> [SOAL LATIHAN]
1 – Dalam teks tentang amil zakat, amil disebut sebagai jembatan yang menghubungkan apa kepada siapa?
2 – Tulis ulang tanpa mengubah apa pun bagian dari teks tentang amil zakat, mulai dari kata-kata "Para amil pun, semoga" dan berhenti setelah "relatif masih muda.".

> [TEKS PILIHAN]
Semangat kepedulian yang terus dinyalakan dalam dada para amil Indonesia inilah yang secara nyata akan menjadi suluh bagi peningkatan kualitas kehidupan para dhuafa. Lewat ribuan, bahkan mungkin pula jutaan tangan-tangan para amil ini, semoga negeri ini akan terus tegak dan mampu menopang segala macam masalah yang terjadi. Lewat tatapan dan bahasa tubuh para amil ini pula, semangat bahwa setiap kita adalah anak bangsa yang sama dan tak akan saling meninggalkan bila ada masalah akan terus terpelihara.
Kesenjangan sosial dan ekonomi bisa saja terjadi, namun sepanjang masih ada ribuan tangan amil yang menggandenga erat para dhuafa, semoga anarkisme dan dendam sosial tak memercik apalagi meletup di negeri ini. Kriminalitas, kerusuhan dan ledakan emosi massa akibat ketimpangan sosial dan ekonomi semoga tak menjadi bara api yang meletup menghasungkan negeri yang kita cintai bersama ini. Semoga para amil adalah air penyejuk bagi penciptaan iklim kebaikan sekaligus pembuktian bahwa amil adalah benar-benar jembatan yang menghubungkan kebaikan para muzaki kepada orang-orang dhuafa penerima zakat melalui tangan-tangan para amil zakat di berbagai organisasi pengelola zakat yang ada.
Para amil pun, semoga mampu istiqomah dalam layanan kebaikan ini dan terus meningkatkan diri sehingga sslemakin hari akan terus semakin baik lagi. Dunia amil yang modern dan profesional sendiri memang tak sama setiap bagian waktunya, dunia ini adalah dunia baru yang walau urusan zakatnya sejak Islam ada di koridor waktu ribuan tahun yang lalu, namun amil zakat sebagai sebuah pekerjaan profesional layaknya profesi yang lain sesungguhnya relatif masih muda.

> [DATA MENTAH]
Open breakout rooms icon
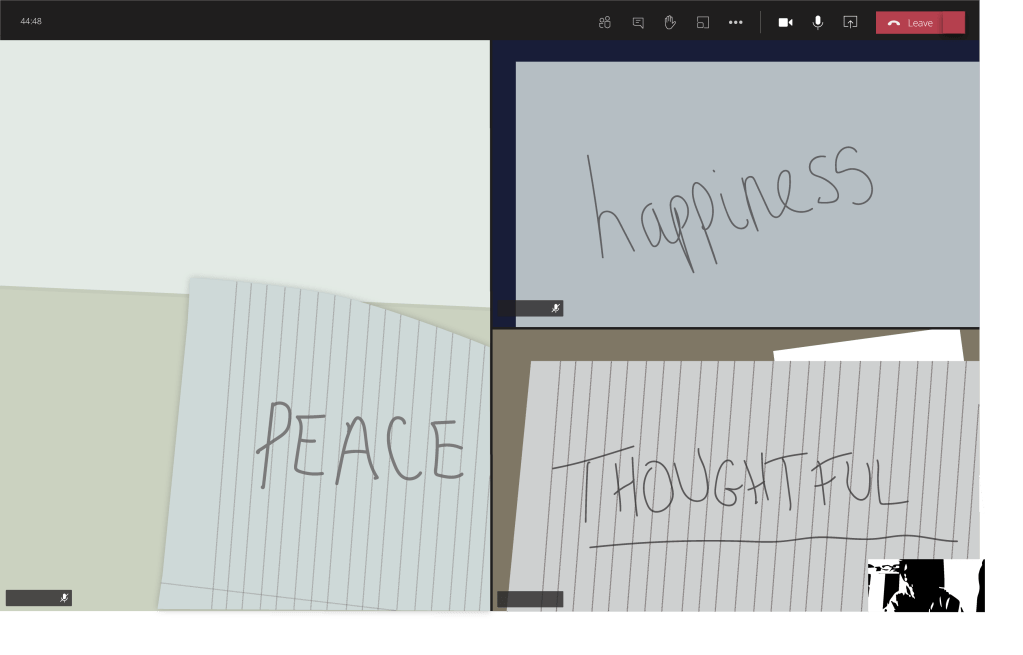Viewport: 1023px width, 655px height. pos(703,22)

> [KUNCI JAWABAN]
1 – Kebaikan para muzaki kepada orang-orang dhuafa penerima zakat.

2 –
Para amil pun, semoga mampu istiqomah dalam layanan kebaikan ini dan terus meningkatkan diri sehingga sslemakin hari akan terus semakin baik lagi. Dunia amil yang modern dan profesional sendiri memang tak sama setiap bagian waktunya, dunia ini adalah dunia baru yang walau urusan zakatnya sejak Islam ada di koridor waktu ribuan tahun yang lalu, namun amil zakat sebagai sebuah pekerjaan profesional layaknya profesi yang lain sesungguhnya relatif masih muda.